# [SELECTED TEXT]

· · · ·

According to the WHO, depression afflicts nearly 300 million people worldwide. About three-quarters of a million people commit suicide every year. However, even after decades of research and billions of dollars, there still remains much to be learned about the biological mechanisms underlying depression and finding ways to ameliorate those mechanisms with drugs. Most significantly, there have been no major breakthroughs in the treatment of depression since 1987, which saw the approval of Prozac. Other existing antidepressant drugs fail to relieve symptoms in about one third of depressed patients and even when they do work, there can be long delays, which can prove fatal in subjects with suicidal tendencies.
Now, an Israeli study has revealed that the mechanism of ketamine’s action on potassium channels in neurons may lead to improved therapies for depression.
Ketamine is an anesthetic that was best known in the past when used in smaller doses as a party drug. But in 2017, it was greeted as a “new hope for depression”, even hitting the front pages in a Time magazine cover story. In 2019, Janssen, a European subsidiary of US pharma giant Johnson & Johnson, released the first ketamine-based antidepressant, a nasal spray based on esketamine.
Until now, due to US FDA limits imposed because of the lack of clarity on how ketamine works, the spray has been prescribed mainly for depressed patients who have not been helped by other therapies.
Now, a new study conducted at the Weizmann Institute of Science in Rehovot and at the Max Planck Institute of Psychiatry in collaboration with the Helmholtz Zentrum in Munich is showing how ketamine works. The results, published in Neuron magazine, reveal new details of the mechanism of ketamine working. It can pave the way toward the promotion of ketamine as a safe and effective treatment for depression.
They established the molecular cascade that is triggered by ketamine, leading to its sustained antidepressant effects, according to the lead scientist, Dr. Juan Pablo Lopez said. It focused on one brain region (the ventral hippocampus) that had been thought to be associated with the antidepressant effects of ketamine. In the study, by mapping out the brain activity of mice that were administered ketamine, researchers were able to focus on a specific gene (Kcnq2), which plays a central role in enabling the passage of potassium ions through neural junctions, which crucial for maintaining the activity and stability of neurons. By enhancing the levels of activity in Kcnq2 potassium channels by administering another drug that is known to be also using potassium channels (retigabine – used as an anti-epilepsy medication), the study found strongly increased activity with the drug.
This led the researchers to the major finding, that ketamine exerts its lasting antidepressant effect by enhancing the Kcnq2 potassium channels in a certain subtype of glutamate-sensitive neurons. According to Dr. Lopez, “…ketamine produced the same benefits when given in smaller doses than usual, which may help reduce its unwanted side effects.”
There is a good reason for the excitement over ketamine-based therapies. It produces a response within hours and the antidepressant action can last for days afterwards, even persisting after all traces of the drug itself have cleared. The conclusion is that it’s the body’s response to ketamine rather than ketamine itself that produces the desired effect. Until now the nature of this response has been unclear, but thanks to the new study, this has been explained by identifying the molecular cascade that is triggered by ketamine, leading to its sustained antidepressant effects, as Dr. Lopez said.
Ketamine produced the same benefits when given in smaller doses than usual, which may help reduce its unwanted side effects. Importantly, since both ketamine and retigabine already have FDA approval, testing their combined action in humans can proceed immediately.

· · · ·

# [DATA FOR ANALYSIS]

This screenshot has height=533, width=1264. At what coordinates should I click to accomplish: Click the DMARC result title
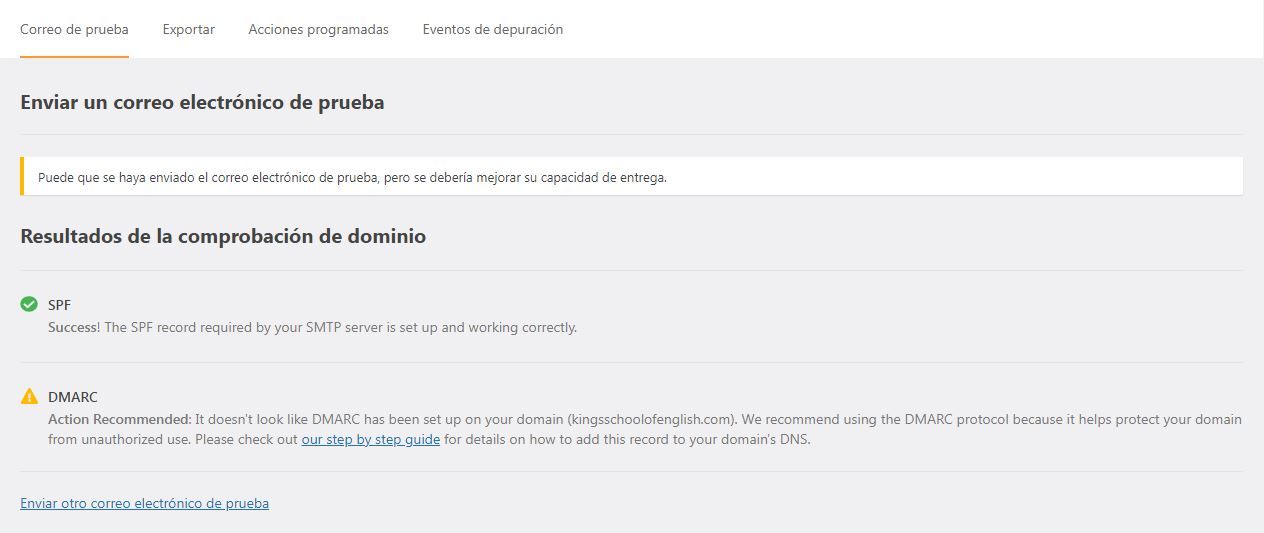point(73,397)
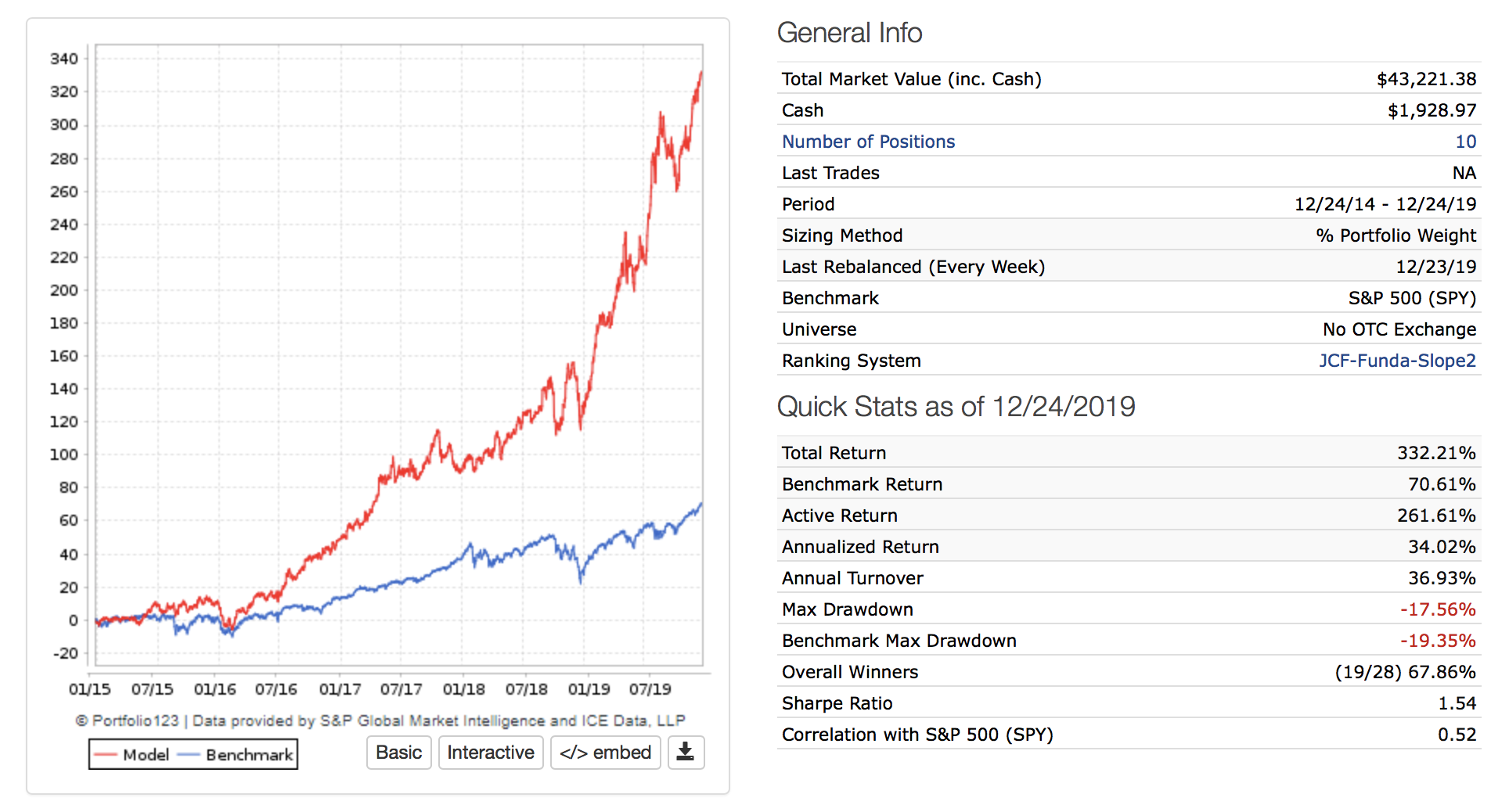Click the General Info heading
The height and width of the screenshot is (812, 1509).
click(x=849, y=33)
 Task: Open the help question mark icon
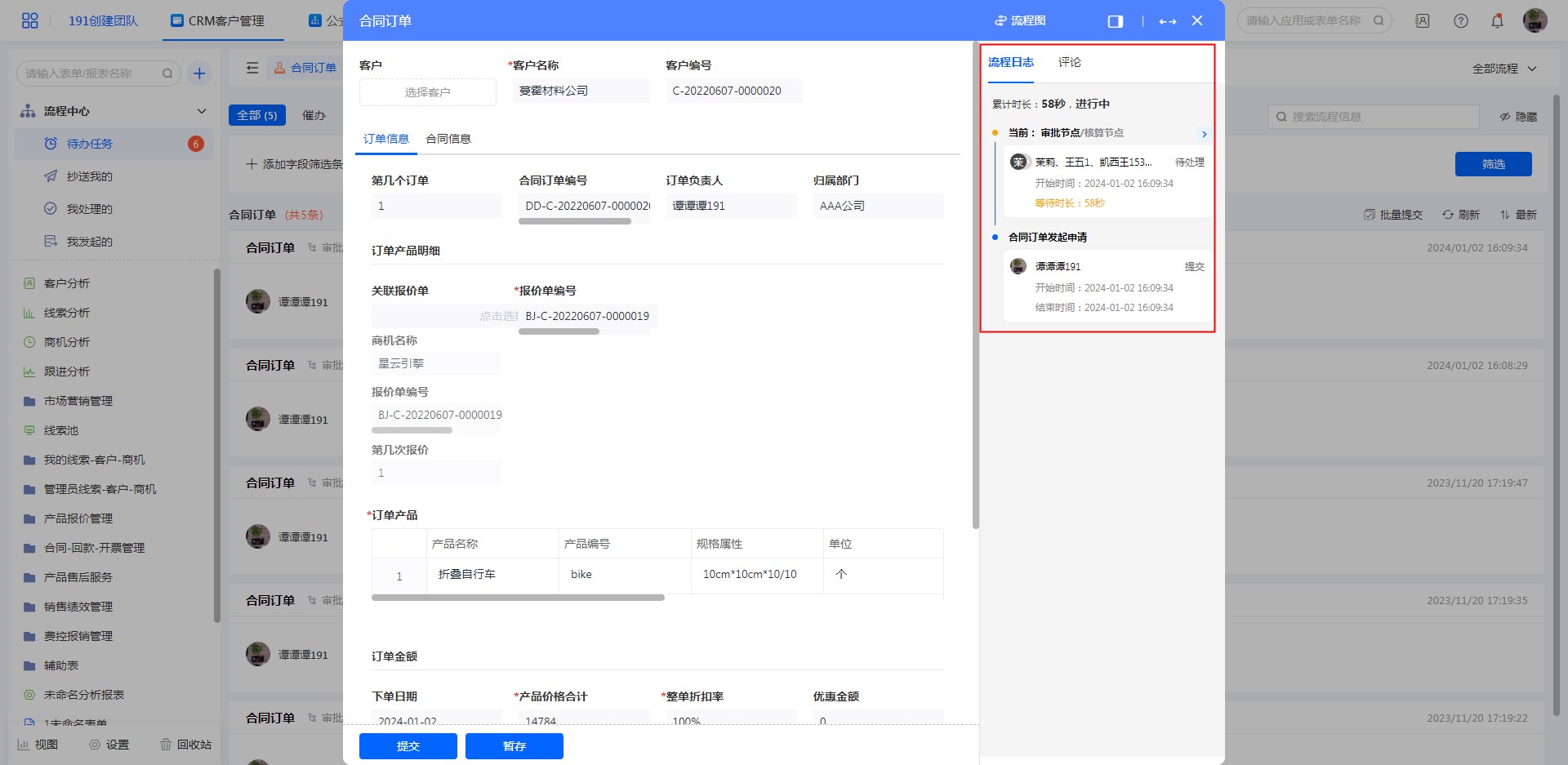pos(1461,20)

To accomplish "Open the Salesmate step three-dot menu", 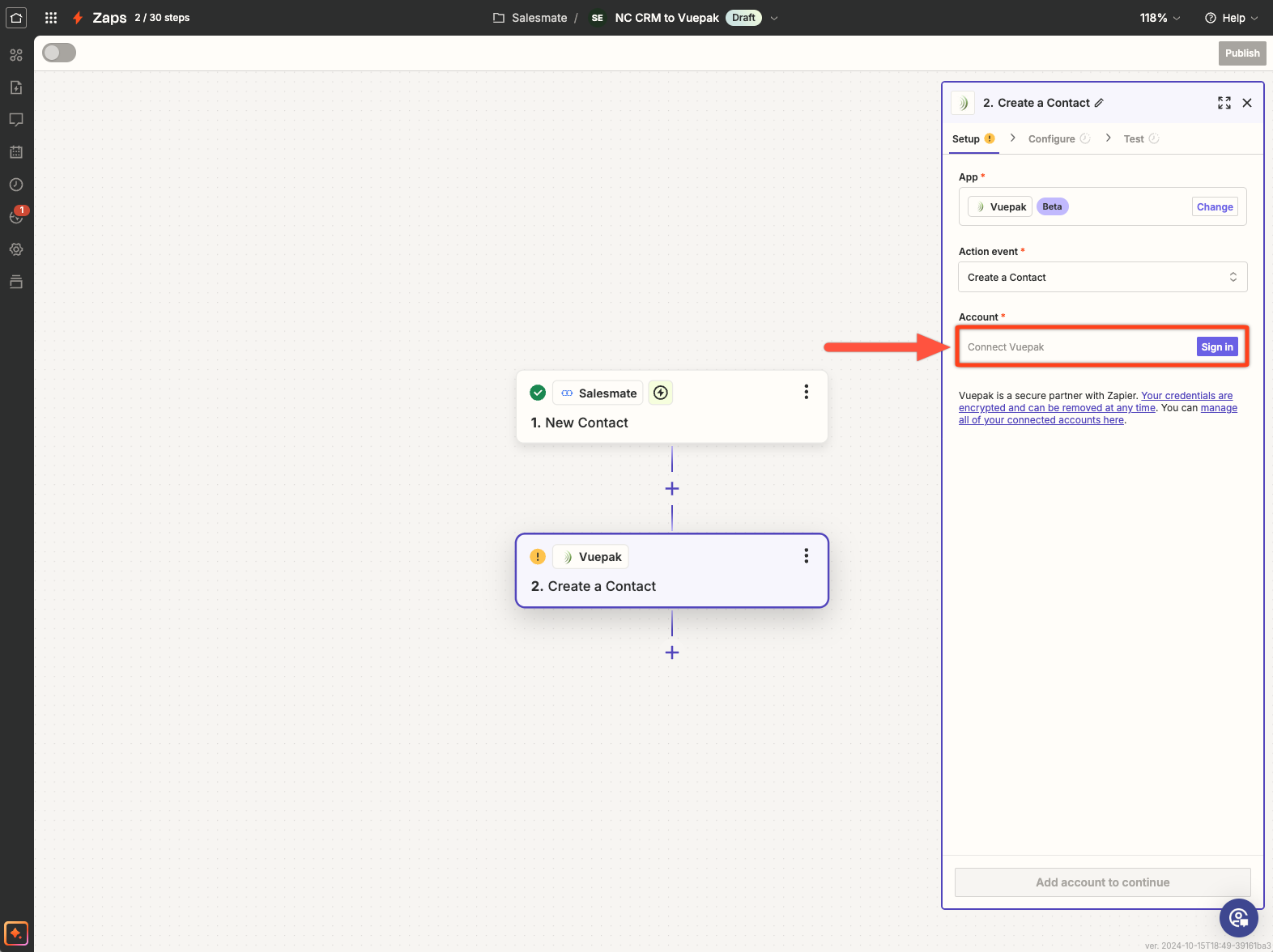I will [x=806, y=392].
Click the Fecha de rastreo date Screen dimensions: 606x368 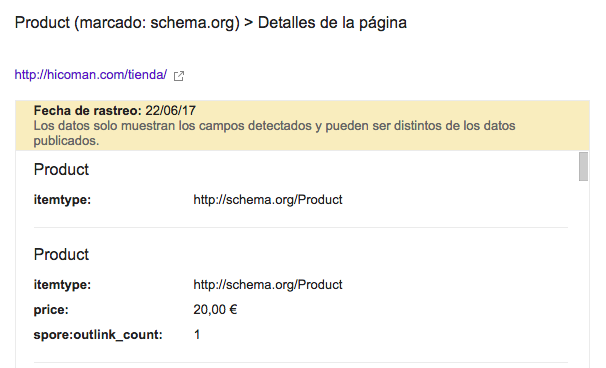tap(170, 111)
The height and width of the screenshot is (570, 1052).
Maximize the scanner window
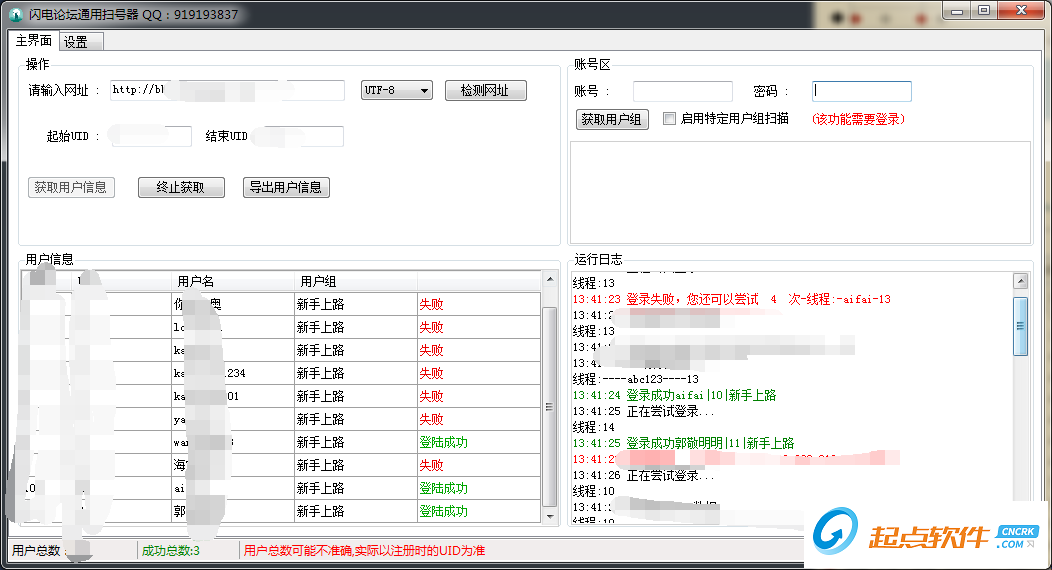[984, 10]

· · · ·

Extract the passage of the ketamine article starting at "According to the WHO, depression" and ending at "therapies for depression.", copying it word for word.

# [EXERCISE RESULT]
According to the WHO, depression afflicts nearly 300 million people worldwide. About three-quarters of a million people commit suicide every year. However, even after decades of research and billions of dollars, there still remains much to be learned about the biological mechanisms underlying depression and finding ways to ameliorate those mechanisms with drugs. Most significantly, there have been no major breakthroughs in the treatment of depression since 1987, which saw the approval of Prozac. Other existing antidepressant drugs fail to relieve symptoms in about one third of depressed patients and even when they do work, there can be long delays, which can prove fatal in subjects with suicidal tendencies.
Now, an Israeli study has revealed that the mechanism of ketamine’s action on potassium channels in neurons may lead to improved therapies for depression.